INPUT MATERIAL:
========================================

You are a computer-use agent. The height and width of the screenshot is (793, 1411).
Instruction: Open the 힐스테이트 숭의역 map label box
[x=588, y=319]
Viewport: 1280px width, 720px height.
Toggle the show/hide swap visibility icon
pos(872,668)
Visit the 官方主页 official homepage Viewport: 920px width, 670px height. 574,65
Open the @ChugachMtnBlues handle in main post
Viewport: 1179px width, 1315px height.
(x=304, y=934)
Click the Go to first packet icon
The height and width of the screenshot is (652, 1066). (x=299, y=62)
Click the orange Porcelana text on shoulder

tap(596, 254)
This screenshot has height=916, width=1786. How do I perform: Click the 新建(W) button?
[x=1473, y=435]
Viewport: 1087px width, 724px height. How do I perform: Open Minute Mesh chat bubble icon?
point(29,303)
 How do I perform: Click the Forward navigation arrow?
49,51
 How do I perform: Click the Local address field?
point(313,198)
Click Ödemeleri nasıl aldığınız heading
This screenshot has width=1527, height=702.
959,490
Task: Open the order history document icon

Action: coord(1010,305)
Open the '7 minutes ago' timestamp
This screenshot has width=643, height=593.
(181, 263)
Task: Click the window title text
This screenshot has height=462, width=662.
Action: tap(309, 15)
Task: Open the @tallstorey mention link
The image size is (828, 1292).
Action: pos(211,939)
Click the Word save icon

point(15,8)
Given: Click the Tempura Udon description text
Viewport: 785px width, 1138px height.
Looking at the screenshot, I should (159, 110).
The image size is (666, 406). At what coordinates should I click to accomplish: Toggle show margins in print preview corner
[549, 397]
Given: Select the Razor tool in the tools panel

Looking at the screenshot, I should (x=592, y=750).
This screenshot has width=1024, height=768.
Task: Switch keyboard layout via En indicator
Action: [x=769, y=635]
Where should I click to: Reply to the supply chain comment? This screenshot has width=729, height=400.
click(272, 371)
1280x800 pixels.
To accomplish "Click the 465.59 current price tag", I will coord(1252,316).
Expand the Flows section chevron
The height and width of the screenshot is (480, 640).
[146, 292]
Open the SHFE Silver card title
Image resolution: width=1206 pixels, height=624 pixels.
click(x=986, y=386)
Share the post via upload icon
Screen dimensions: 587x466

========================================

WORK ITEM: Take each line in the listing that has the word "post" and copy it.

ANSWER TO THIS PROBLEM:
Open the @ChugachMtnBlues handle in main post
Share the post via upload icon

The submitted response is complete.